Although commercial river traffic isn't allowed in that waterway, pleasure boats
are. Kimmel noted that the waterway also is used by rowers from the nearby Louisville
Rowing Club and by boats docked at the Louisville Municipal Boat
Harbor near Towhead.
The residence "would inhibit those who use the chute," Kimmel
said, adding that craft going around the floating home also could have
trouble seeing boats coming in the opposite direction.

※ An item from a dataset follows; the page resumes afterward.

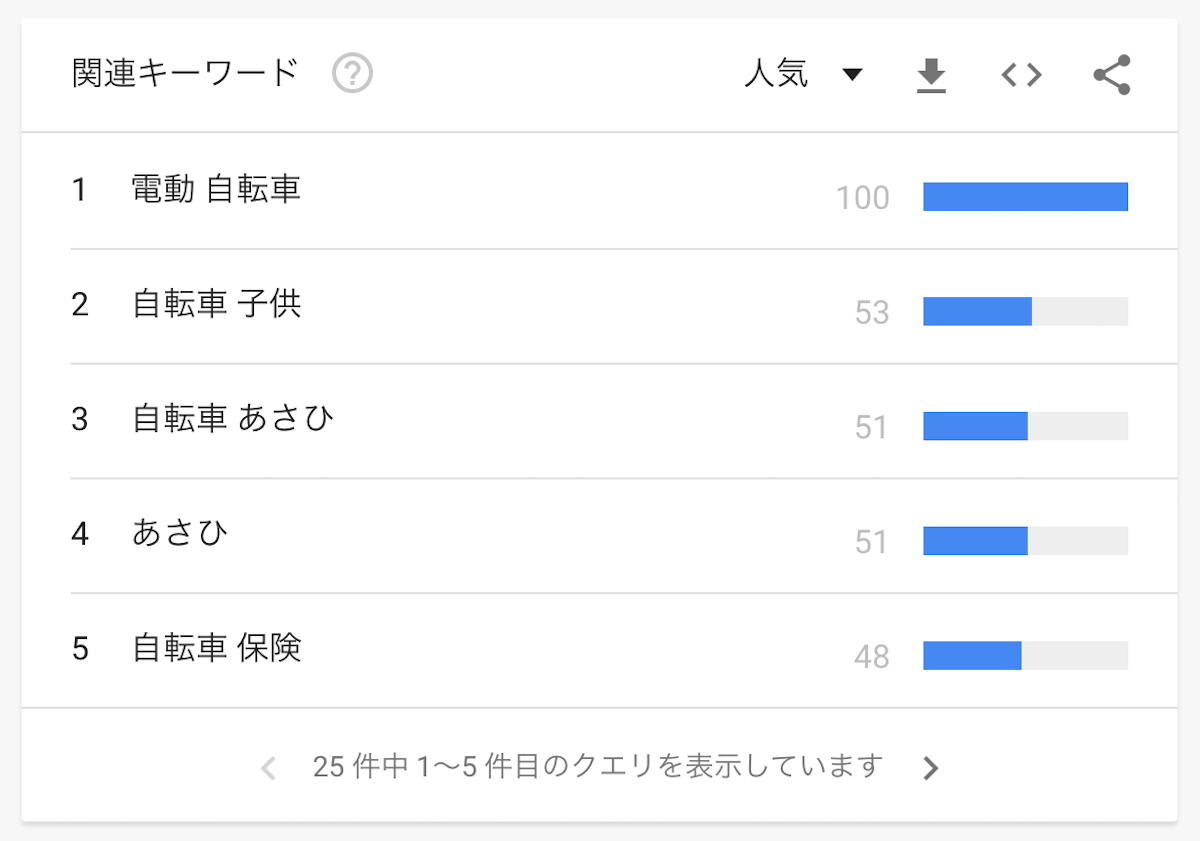This screenshot has height=841, width=1200.
Task: Click the dropdown arrow beside 人気
Action: (x=852, y=75)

Metro Mayor Jerry Abramson, a member of the waterfront board, sent a
separate letter last week to the corps objecting to the floating-residence
plan. He said rescue crews might have trouble responding to an emergency on
a barge or on the island, whether it was caused by flooding, fire or other
problem. He also said he feared a floating home would "compromise
safety."
The corps has given agencies and the public until Friday to comment on the
application for the permit . The comment period opened Oct. 1.
Corps manager Amy Babey said the agency probably will decide by the end of
the year whether to grant the permit.
She said the corps must, by law, consider such factors as environmental and
safety issues and any impact on aquatic, archaeological or historic
resources or on river navigation. It also must consider if there are better
alternatives, such as a more suitable site , she said.
Babey said there are a few floating homes on the Indiana shore near
Jeffersonville, but she wasn't aware of any similar large ones on the
Jefferson County side.
Schoening strongly defends the project.
He said that if the users of the channel communicate and notify each other
when they plan to use the waterway, problems can be worked out. "We all
have equal property rights," he said.
Schoening added that the Louisville Metro Police river patrol would
make emergency runs, if needed, to Towhead, just as it does with any river
emergency. He said the channel is not used for commercial traffic "and
is used by very few pleasure craft." The waterway between the island
and the Kentucky shore is a "no wake zone."
As proposed, the barge home would have four levels, including a small
"widow's watch," or top observation deck.
It would be docked near the center of the island. The 35-foot-wide dock
would rise and fall with the river level.
The house would be built on a 30-by-30-foot barge anchored at the dock. It
would include a "boat garage" for a 25-foot boat, a
screened porch, decks, a kitchen, den, and several bathrooms and bedrooms.
Power would be provided by an electric generator.
Schoening, who now lives in eastern Jefferson County, said he would live on
the barge at least part of the year, including the summer.
The proposed site is across from the Louisville Rowing Club's
facility near Stop Lite Liquors. That facility is used by high school and
University of Louisville rowers, other amateur rowers and for a
program for disabled people who row.
Tori Murden McClure, a club member who made history by rowing the Atlantic
Ocean in 1999, said the channel between Towhead and the shore is used almost
daily by rowers.
Murden McClure added that when docks were recently built at Waterfront
Park, it created a "huge problem" for rowers, eliminating two of
four available lanes.
She said the rowers, recognizing the benefits of Waterfront Park,
"were willing to bite the bullet on that one." But the proposed
home would probably eliminate use of another lane for rowers, "making
it difficult to train. … It would be really constrained."
Schoening said he doesn't want to "screw up" the rowing exercises.
But Towhead Island Co. LLC "will want to develop the Waterfront
Park side of the island at some point. " And someday, he said, "We
feel that a marina or a community of (floating homes) would be
appropriate."
Two years ago then-Louisville Mayor Dave Armstrong proposed trading
about 10 acres of riverfront land opposite Towhead for the 15-acre island,
which he wanted to keep as a preserve.
The deal died, however, because the old Board of Aldermen was reluctant to
swap developable land for an uninhabited island that frequently floods.